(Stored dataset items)
● ● ● ● ● ● ●

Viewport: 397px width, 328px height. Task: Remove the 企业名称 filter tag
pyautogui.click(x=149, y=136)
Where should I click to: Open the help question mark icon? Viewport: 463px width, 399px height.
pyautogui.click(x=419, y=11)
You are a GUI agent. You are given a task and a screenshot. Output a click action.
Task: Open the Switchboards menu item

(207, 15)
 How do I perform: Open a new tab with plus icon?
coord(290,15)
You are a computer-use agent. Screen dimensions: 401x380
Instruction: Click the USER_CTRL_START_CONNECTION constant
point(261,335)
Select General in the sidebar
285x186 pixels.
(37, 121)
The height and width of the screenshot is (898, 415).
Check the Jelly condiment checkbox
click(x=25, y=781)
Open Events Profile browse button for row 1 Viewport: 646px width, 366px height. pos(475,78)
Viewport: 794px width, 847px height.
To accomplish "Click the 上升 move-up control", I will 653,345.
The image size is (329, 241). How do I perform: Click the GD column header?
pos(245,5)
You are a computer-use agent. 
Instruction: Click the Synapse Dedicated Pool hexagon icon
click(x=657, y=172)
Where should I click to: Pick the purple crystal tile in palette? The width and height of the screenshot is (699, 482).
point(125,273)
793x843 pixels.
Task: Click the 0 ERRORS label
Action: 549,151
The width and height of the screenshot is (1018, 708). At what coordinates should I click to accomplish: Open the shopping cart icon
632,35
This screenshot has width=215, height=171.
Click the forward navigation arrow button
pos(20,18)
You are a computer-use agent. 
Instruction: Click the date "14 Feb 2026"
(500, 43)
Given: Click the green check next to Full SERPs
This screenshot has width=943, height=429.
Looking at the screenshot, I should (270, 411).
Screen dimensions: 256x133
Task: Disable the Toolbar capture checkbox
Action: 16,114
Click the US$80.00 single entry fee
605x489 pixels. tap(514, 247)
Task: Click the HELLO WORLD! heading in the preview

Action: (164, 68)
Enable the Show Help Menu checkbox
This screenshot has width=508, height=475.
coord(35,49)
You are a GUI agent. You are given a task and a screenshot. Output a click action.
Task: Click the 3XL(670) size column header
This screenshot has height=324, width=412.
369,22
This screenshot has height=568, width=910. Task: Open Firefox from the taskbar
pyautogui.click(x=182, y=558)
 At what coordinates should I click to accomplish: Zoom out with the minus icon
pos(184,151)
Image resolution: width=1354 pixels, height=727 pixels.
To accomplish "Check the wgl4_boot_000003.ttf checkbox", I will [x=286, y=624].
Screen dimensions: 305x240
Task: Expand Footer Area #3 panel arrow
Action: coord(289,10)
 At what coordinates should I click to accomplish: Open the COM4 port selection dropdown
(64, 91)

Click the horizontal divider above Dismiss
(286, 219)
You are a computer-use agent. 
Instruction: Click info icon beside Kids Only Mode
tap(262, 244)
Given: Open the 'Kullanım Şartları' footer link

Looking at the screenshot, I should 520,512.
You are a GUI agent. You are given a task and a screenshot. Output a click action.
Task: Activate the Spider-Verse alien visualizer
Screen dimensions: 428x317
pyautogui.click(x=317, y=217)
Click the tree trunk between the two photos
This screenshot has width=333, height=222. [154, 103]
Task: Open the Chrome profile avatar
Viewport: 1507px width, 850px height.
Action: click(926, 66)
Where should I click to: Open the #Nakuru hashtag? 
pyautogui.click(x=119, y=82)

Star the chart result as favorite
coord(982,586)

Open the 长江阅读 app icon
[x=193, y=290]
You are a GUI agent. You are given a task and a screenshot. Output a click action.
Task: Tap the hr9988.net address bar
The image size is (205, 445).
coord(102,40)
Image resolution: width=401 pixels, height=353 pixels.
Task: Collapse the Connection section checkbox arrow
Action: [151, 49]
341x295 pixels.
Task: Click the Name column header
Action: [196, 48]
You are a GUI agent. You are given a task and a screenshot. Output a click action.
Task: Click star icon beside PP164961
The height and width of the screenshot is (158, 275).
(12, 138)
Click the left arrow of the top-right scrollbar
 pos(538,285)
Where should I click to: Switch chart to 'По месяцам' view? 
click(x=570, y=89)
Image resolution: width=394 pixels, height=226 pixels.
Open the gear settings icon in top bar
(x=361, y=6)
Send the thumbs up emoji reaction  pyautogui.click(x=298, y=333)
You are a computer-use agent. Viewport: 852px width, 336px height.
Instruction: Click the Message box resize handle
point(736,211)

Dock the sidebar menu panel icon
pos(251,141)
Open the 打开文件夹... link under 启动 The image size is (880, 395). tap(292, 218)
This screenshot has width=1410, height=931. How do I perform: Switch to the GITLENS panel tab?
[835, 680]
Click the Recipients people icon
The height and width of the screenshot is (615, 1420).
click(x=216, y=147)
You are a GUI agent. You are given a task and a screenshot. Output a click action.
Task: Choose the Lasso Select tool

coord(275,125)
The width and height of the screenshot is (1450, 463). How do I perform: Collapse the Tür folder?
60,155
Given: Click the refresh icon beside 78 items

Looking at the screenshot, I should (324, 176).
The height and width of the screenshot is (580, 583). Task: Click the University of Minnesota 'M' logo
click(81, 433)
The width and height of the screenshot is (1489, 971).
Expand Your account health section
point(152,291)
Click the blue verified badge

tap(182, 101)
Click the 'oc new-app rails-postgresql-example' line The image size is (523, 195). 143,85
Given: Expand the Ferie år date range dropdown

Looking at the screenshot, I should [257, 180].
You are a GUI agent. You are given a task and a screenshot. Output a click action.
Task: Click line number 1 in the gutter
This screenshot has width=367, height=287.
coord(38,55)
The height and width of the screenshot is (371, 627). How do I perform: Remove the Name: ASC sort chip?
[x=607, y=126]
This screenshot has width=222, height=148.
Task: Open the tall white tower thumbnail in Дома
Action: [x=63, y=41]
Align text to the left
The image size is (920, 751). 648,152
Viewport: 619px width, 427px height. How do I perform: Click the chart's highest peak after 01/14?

● ● ● ● ● ● ●

▶ **Stated task**
Report every line of the records above that contains the string "dropdown", copying each such line in full.

▶ **Full answer**
 At what coordinates should I click to accomplish: Open the COM4 port selection dropdown
Given: Expand the Ferie år date range dropdown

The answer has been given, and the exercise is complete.